-- Opening Marker --

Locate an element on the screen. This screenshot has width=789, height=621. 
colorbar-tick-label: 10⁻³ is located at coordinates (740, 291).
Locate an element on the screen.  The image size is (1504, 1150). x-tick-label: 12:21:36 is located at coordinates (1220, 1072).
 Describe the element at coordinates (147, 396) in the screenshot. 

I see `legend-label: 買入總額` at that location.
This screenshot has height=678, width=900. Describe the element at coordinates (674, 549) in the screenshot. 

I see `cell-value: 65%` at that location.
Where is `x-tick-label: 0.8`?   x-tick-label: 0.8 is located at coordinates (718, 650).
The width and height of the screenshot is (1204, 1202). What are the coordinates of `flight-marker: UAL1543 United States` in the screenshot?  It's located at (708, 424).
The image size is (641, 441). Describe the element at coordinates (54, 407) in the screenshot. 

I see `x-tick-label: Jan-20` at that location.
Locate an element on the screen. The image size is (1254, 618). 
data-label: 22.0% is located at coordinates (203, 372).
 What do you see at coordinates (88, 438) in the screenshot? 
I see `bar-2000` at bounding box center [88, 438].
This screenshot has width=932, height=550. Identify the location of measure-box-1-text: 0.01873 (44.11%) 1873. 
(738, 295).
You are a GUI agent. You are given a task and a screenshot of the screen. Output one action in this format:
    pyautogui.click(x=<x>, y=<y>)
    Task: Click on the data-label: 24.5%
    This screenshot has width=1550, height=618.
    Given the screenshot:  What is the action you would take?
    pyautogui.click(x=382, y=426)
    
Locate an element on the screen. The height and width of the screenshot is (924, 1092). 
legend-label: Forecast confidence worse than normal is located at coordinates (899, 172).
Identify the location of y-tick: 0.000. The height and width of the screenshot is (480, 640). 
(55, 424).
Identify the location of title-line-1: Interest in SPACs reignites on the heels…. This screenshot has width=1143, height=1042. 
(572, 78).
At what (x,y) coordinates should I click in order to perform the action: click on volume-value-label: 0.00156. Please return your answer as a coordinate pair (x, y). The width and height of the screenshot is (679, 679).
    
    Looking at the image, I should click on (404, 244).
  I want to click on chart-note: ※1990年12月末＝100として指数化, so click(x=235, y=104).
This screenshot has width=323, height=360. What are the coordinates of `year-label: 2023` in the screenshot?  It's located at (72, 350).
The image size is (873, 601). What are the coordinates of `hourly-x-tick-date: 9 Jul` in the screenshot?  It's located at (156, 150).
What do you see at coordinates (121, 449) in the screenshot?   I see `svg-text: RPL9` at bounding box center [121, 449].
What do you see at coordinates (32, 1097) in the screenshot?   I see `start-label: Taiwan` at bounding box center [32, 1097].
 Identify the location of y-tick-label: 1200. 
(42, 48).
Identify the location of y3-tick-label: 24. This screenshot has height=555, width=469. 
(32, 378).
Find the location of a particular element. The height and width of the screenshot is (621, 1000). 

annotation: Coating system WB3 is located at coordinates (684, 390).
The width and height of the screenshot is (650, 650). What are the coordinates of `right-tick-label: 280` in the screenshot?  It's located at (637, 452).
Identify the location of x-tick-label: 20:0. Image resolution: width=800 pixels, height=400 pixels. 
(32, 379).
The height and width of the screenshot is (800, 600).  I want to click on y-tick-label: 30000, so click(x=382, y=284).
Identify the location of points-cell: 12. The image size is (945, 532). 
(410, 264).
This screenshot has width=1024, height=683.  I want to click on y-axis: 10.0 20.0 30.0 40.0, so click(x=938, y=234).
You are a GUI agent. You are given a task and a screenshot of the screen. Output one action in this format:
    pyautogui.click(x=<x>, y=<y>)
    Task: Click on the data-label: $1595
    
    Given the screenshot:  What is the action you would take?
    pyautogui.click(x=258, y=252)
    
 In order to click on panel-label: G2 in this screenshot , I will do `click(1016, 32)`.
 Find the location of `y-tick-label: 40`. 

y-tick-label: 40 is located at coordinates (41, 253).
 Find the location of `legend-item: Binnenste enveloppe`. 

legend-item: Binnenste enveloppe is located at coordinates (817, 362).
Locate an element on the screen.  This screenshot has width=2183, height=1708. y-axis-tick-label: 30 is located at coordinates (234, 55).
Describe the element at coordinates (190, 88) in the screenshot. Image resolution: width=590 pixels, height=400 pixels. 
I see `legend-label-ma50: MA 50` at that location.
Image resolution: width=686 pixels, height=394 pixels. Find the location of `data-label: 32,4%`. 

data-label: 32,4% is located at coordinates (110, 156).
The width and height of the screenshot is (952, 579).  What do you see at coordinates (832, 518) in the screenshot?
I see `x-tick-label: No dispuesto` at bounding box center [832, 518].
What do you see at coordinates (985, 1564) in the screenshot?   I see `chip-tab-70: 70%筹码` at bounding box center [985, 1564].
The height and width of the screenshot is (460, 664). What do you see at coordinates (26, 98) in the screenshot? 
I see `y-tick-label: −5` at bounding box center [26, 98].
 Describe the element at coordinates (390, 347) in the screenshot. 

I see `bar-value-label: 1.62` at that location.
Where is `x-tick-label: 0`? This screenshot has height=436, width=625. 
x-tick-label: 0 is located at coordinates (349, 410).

-- Closing Marker --

• [Assignment]:
Copy out every one of the records above, word for word and in the same order.

• [Output of the task]:
Locate an element on the screen. This screenshot has width=789, height=621. 
colorbar-tick-label: 10⁻³ is located at coordinates (740, 291).
Locate an element on the screen.  The image size is (1504, 1150). x-tick-label: 12:21:36 is located at coordinates (1220, 1072).
 Describe the element at coordinates (147, 396) in the screenshot. 

I see `legend-label: 買入總額` at that location.
This screenshot has height=678, width=900. Describe the element at coordinates (674, 549) in the screenshot. 

I see `cell-value: 65%` at that location.
Where is `x-tick-label: 0.8`?   x-tick-label: 0.8 is located at coordinates (718, 650).
The width and height of the screenshot is (1204, 1202). What are the coordinates of `flight-marker: UAL1543 United States` in the screenshot?  It's located at (708, 424).
The image size is (641, 441). Describe the element at coordinates (54, 407) in the screenshot. 

I see `x-tick-label: Jan-20` at that location.
Locate an element on the screen. The image size is (1254, 618). 
data-label: 22.0% is located at coordinates (203, 372).
 What do you see at coordinates (88, 438) in the screenshot? 
I see `bar-2000` at bounding box center [88, 438].
This screenshot has width=932, height=550. Identify the location of measure-box-1-text: 0.01873 (44.11%) 1873. 
(738, 295).
You are a GUI agent. You are given a task and a screenshot of the screen. Output one action in this format:
    pyautogui.click(x=<x>, y=<y>)
    Task: Click on the data-label: 24.5%
    This screenshot has width=1550, height=618.
    Given the screenshot:  What is the action you would take?
    pyautogui.click(x=382, y=426)
    
Locate an element on the screen. The height and width of the screenshot is (924, 1092). 
legend-label: Forecast confidence worse than normal is located at coordinates (899, 172).
Identify the location of y-tick: 0.000. The height and width of the screenshot is (480, 640). 
(55, 424).
Identify the location of title-line-1: Interest in SPACs reignites on the heels…. This screenshot has width=1143, height=1042. 
(572, 78).
At what (x,y) coordinates should I click in order to perform the action: click on volume-value-label: 0.00156. Please return your answer as a coordinate pair (x, y). The width and height of the screenshot is (679, 679).
    
    Looking at the image, I should click on (404, 244).
  I want to click on chart-note: ※1990年12月末＝100として指数化, so click(x=235, y=104).
This screenshot has width=323, height=360. What are the coordinates of `year-label: 2023` in the screenshot?  It's located at (72, 350).
The image size is (873, 601). What are the coordinates of `hourly-x-tick-date: 9 Jul` in the screenshot?  It's located at (156, 150).
What do you see at coordinates (121, 449) in the screenshot?   I see `svg-text: RPL9` at bounding box center [121, 449].
What do you see at coordinates (32, 1097) in the screenshot?   I see `start-label: Taiwan` at bounding box center [32, 1097].
 Identify the location of y-tick-label: 1200. 
(42, 48).
Identify the location of y3-tick-label: 24. This screenshot has height=555, width=469. 
(32, 378).
Find the location of a particular element. The height and width of the screenshot is (621, 1000). 

annotation: Coating system WB3 is located at coordinates (684, 390).
The width and height of the screenshot is (650, 650). What are the coordinates of `right-tick-label: 280` in the screenshot?  It's located at (637, 452).
Identify the location of x-tick-label: 20:0. Image resolution: width=800 pixels, height=400 pixels. 
(32, 379).
The height and width of the screenshot is (800, 600).  I want to click on y-tick-label: 30000, so click(x=382, y=284).
Identify the location of points-cell: 12. The image size is (945, 532). 
(410, 264).
This screenshot has width=1024, height=683.  I want to click on y-axis: 10.0 20.0 30.0 40.0, so click(x=938, y=234).
You are a GUI agent. You are given a task and a screenshot of the screen. Output one action in this format:
    pyautogui.click(x=<x>, y=<y>)
    Task: Click on the data-label: $1595
    
    Given the screenshot:  What is the action you would take?
    pyautogui.click(x=258, y=252)
    
 In order to click on panel-label: G2 in this screenshot , I will do `click(1016, 32)`.
 Find the location of `y-tick-label: 40`. 

y-tick-label: 40 is located at coordinates (41, 253).
 Find the location of `legend-item: Binnenste enveloppe`. 

legend-item: Binnenste enveloppe is located at coordinates (817, 362).
Locate an element on the screen.  This screenshot has width=2183, height=1708. y-axis-tick-label: 30 is located at coordinates (234, 55).
Describe the element at coordinates (190, 88) in the screenshot. Image resolution: width=590 pixels, height=400 pixels. 
I see `legend-label-ma50: MA 50` at that location.
Image resolution: width=686 pixels, height=394 pixels. Find the location of `data-label: 32,4%`. 

data-label: 32,4% is located at coordinates (110, 156).
The width and height of the screenshot is (952, 579).  What do you see at coordinates (832, 518) in the screenshot?
I see `x-tick-label: No dispuesto` at bounding box center [832, 518].
What do you see at coordinates (985, 1564) in the screenshot?   I see `chip-tab-70: 70%筹码` at bounding box center [985, 1564].
The height and width of the screenshot is (460, 664). What do you see at coordinates (26, 98) in the screenshot? 
I see `y-tick-label: −5` at bounding box center [26, 98].
 Describe the element at coordinates (390, 347) in the screenshot. 

I see `bar-value-label: 1.62` at that location.
Where is `x-tick-label: 0`? This screenshot has height=436, width=625. 
x-tick-label: 0 is located at coordinates (349, 410).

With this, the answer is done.